Rossett wondered what the man was looking for, and briefly imagined some extreme torture device, but all that emerged was a thermos flask and a brown paper folder containing some files and documents.

The man nodded to Rossett as he placed the bag on the floor and then opened the thermos. Into the metal cup that acted as a lid, he poured a misty hot liquid that sat steaming on the table.

“Do we need all these men in here, Leigh?” The man’s voice sounded heavy, much heavier than Rossett thought it should. Leigh nodded and two of the men left the room, leaving just one, who resumed his position by the wall.

“You will call me Windsor,” the man said to Rossett as if addressing a child. Rossett didn’t reply. “It isn’t my real name, before you ask.” He wiped his nose with the handkerchief and opened the folder in front of him.

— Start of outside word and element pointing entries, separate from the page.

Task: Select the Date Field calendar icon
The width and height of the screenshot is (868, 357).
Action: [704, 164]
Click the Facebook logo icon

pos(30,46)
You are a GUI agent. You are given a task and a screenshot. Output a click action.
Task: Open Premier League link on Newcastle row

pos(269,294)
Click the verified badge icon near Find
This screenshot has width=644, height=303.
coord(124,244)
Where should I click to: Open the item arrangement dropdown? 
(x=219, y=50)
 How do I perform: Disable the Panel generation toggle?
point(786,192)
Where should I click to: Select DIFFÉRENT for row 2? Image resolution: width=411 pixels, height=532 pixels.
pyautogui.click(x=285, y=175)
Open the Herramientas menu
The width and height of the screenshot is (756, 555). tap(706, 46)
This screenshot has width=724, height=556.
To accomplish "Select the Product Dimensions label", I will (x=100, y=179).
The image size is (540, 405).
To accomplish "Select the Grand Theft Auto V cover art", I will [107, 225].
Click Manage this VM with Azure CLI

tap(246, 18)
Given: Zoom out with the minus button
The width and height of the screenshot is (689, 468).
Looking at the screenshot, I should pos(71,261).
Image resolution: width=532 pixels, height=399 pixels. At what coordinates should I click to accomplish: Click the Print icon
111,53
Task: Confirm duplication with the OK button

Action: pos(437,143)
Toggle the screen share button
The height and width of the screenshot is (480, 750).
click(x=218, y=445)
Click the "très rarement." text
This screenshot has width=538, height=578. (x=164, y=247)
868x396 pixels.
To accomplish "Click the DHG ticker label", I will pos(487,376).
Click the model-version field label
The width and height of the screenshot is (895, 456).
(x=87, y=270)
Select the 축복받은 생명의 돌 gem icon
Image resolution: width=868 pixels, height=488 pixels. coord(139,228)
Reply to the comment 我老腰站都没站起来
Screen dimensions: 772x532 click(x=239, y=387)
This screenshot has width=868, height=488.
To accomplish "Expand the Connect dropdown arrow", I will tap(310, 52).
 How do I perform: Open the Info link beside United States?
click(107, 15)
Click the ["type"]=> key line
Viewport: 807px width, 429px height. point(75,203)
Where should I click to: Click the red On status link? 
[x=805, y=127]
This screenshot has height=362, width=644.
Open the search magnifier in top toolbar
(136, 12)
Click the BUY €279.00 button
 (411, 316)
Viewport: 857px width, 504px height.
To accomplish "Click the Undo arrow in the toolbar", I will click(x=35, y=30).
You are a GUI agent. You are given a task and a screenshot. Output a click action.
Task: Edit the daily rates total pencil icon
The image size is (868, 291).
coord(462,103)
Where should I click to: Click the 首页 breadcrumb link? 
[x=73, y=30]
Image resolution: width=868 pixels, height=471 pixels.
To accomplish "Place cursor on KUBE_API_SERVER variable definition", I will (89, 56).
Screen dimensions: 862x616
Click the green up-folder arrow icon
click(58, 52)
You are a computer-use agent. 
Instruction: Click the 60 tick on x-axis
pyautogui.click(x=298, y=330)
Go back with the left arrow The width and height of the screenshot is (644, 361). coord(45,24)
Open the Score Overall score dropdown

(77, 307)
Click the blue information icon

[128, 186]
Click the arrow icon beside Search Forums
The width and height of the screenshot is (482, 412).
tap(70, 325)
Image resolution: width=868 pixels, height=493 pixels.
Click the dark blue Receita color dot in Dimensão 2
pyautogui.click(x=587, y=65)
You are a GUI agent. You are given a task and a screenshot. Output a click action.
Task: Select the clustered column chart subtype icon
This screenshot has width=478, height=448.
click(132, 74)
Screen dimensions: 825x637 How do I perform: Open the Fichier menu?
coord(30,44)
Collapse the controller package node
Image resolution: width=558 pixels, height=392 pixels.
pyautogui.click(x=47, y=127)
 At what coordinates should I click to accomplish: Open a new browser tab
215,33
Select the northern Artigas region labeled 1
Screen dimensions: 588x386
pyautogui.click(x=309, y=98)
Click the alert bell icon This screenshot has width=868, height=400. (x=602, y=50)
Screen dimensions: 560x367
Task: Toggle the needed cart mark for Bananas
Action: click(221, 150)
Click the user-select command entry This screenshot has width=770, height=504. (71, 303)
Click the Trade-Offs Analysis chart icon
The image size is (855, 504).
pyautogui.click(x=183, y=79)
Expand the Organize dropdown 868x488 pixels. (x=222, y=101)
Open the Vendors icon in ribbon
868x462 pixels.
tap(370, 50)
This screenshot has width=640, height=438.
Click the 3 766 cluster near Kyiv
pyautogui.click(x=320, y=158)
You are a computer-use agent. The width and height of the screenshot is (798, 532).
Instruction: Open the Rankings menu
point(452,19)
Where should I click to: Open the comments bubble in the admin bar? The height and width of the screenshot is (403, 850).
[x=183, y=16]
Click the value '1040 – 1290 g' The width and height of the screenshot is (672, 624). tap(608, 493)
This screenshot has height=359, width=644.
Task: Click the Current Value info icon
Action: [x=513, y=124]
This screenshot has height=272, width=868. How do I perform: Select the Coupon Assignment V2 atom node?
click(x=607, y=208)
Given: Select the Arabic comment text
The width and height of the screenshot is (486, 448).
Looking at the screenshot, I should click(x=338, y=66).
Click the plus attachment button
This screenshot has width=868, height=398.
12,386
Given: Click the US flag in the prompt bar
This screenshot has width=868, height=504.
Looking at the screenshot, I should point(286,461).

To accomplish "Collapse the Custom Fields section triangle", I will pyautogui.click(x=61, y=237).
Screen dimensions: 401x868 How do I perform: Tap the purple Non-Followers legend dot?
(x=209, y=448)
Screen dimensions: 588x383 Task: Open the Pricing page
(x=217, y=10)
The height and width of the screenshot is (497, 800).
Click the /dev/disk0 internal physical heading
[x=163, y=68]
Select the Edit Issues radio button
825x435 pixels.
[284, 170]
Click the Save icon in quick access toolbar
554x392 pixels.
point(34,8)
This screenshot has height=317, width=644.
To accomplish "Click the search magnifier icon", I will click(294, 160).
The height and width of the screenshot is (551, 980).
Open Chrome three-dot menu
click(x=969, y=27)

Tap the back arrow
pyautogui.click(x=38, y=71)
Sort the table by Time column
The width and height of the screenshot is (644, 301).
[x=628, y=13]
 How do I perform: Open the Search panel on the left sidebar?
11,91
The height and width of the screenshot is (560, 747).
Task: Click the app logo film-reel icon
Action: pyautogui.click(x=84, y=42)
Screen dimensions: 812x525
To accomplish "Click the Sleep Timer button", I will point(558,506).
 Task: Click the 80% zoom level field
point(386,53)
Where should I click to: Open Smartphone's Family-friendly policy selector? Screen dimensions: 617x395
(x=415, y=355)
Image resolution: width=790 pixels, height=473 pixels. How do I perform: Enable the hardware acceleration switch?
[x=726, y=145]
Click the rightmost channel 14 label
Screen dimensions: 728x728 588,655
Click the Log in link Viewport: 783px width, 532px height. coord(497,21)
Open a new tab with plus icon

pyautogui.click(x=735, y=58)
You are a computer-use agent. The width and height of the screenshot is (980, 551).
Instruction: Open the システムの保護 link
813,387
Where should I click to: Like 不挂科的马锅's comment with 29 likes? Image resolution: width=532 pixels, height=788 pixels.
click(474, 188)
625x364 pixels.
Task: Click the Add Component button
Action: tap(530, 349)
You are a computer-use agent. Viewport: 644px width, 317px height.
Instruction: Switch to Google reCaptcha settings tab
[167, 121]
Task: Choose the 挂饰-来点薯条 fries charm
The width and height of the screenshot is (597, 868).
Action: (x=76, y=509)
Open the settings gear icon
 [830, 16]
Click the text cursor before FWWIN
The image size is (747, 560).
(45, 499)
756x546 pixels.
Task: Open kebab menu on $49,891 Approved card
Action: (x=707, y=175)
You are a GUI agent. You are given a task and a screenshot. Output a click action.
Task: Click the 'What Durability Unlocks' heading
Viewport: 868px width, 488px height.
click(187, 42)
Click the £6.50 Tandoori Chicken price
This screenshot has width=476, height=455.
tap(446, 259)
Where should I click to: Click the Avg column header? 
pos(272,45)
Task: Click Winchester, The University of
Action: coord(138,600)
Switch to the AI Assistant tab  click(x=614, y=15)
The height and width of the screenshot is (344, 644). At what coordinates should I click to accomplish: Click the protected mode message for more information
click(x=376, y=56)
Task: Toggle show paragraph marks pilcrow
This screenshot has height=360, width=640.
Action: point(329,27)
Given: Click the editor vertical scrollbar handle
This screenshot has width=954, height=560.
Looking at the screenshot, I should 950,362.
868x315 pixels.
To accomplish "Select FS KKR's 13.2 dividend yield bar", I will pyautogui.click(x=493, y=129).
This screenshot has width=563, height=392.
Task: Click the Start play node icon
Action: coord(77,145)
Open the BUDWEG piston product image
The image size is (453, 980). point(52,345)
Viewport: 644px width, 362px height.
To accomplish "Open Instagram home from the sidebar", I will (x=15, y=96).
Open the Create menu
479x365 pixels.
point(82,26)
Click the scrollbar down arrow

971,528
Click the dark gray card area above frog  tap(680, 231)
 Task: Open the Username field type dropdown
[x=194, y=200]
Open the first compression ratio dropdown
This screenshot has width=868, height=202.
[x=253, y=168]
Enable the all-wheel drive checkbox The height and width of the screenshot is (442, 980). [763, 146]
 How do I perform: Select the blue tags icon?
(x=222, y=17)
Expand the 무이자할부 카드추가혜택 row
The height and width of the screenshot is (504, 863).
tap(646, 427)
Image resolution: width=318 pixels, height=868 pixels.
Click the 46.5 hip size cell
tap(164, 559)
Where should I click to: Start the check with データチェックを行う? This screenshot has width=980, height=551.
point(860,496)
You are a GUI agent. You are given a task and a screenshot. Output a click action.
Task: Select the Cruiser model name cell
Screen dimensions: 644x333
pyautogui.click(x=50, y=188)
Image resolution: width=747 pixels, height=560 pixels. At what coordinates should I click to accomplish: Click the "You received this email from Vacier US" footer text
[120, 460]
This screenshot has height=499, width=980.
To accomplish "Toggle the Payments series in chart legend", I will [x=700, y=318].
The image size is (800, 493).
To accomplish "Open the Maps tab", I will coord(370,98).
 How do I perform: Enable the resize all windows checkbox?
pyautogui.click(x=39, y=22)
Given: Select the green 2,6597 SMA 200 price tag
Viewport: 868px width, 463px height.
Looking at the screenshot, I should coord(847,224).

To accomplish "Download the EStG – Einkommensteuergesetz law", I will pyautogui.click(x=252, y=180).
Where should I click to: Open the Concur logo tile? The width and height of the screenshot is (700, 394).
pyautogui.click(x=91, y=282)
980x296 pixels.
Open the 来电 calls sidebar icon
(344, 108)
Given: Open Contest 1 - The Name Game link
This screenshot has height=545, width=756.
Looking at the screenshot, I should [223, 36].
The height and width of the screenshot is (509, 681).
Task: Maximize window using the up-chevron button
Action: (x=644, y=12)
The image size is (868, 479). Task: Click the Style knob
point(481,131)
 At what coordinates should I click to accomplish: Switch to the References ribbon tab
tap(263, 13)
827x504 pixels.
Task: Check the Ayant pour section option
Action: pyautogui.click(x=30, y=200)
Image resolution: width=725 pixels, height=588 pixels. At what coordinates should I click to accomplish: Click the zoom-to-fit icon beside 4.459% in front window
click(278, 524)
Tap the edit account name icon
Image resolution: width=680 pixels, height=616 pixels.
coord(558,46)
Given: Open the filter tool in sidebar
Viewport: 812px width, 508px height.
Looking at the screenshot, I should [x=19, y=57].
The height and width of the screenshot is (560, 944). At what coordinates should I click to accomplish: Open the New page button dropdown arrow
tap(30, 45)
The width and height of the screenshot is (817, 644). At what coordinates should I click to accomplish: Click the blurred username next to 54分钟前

“I wasn’t going to ask,” Rossett said quietly, but Windsor ignored him and carried on.

“You are John Henry Rossett, ex–Coldstream Guards, where you attained the rank of sergeant. Military medal, Distinguished Service Cross, and the Victoria Cross. I should salute you, or rather your medal, but I’m afraid I could never salute a traitor to the king.” Windsor read from the file, only looking up at the end of his statement. “You joined the Guards in 1939 at the outbreak of war, leaving the Metropolitan Police to do so. You served with the BEF in Belgium and then France and finally England during the invasion. You were taken prisoner of war in 1941 and interned in France for three years before being released to take up your old job with the Met. You were married and had one son. Both your son and wife were killed in the King’s Cross explosion of 1942.”